**TASK ITEM**
Below are records; quote them exactly from the first line through the line that contains "[instagram] (282, 2100)".

**DATA LISTING**
※

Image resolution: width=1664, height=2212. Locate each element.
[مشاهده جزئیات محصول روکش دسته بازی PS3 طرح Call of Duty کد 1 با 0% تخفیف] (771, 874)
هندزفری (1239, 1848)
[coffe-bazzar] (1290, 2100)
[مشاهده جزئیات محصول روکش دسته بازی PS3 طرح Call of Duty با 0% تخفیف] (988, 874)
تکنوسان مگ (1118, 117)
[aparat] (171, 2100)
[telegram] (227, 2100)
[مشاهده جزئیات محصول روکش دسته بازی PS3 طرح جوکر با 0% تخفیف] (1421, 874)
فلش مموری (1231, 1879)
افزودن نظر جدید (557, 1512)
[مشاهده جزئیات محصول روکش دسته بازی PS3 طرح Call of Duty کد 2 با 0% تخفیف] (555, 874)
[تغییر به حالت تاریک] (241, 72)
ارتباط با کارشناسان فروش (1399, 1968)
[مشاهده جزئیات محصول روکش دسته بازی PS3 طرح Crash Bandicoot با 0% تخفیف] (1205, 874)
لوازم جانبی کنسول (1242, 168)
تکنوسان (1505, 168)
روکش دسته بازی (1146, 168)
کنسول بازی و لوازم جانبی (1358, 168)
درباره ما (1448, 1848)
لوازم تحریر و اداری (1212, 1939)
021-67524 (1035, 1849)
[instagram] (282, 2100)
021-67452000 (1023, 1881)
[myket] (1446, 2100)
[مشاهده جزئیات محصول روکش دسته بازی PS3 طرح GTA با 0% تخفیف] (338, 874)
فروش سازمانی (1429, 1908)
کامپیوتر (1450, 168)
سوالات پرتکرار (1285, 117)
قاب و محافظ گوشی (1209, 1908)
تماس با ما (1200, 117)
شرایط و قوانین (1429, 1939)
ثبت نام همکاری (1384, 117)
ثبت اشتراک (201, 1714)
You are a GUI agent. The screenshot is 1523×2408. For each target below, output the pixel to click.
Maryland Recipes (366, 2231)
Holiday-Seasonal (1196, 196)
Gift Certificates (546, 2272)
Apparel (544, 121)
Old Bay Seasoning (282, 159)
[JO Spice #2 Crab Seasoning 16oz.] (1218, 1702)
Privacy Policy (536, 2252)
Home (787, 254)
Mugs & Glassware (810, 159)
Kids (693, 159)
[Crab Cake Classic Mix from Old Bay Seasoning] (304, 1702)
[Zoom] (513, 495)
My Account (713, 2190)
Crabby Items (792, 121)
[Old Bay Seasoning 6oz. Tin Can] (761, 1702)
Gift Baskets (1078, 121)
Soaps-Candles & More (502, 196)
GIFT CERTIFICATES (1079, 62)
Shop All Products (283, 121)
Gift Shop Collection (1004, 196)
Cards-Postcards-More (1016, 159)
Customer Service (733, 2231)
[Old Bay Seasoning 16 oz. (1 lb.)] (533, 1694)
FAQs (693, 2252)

※

**RESPONSE AREA**
Image resolution: width=1664, height=2212. Locate each element.
[مشاهده جزئیات محصول روکش دسته بازی PS3 طرح Call of Duty کد 1 با 0% تخفیف] (771, 874)
هندزفری (1239, 1848)
[coffe-bazzar] (1290, 2100)
[مشاهده جزئیات محصول روکش دسته بازی PS3 طرح Call of Duty با 0% تخفیف] (988, 874)
تکنوسان مگ (1118, 117)
[aparat] (171, 2100)
[telegram] (227, 2100)
[مشاهده جزئیات محصول روکش دسته بازی PS3 طرح جوکر با 0% تخفیف] (1421, 874)
فلش مموری (1231, 1879)
افزودن نظر جدید (557, 1512)
[مشاهده جزئیات محصول روکش دسته بازی PS3 طرح Call of Duty کد 2 با 0% تخفیف] (555, 874)
[تغییر به حالت تاریک] (241, 72)
ارتباط با کارشناسان فروش (1399, 1968)
[مشاهده جزئیات محصول روکش دسته بازی PS3 طرح Crash Bandicoot با 0% تخفیف] (1205, 874)
لوازم جانبی کنسول (1242, 168)
تکنوسان (1505, 168)
روکش دسته بازی (1146, 168)
کنسول بازی و لوازم جانبی (1358, 168)
درباره ما (1448, 1848)
لوازم تحریر و اداری (1212, 1939)
021-67524 (1035, 1849)
[instagram] (282, 2100)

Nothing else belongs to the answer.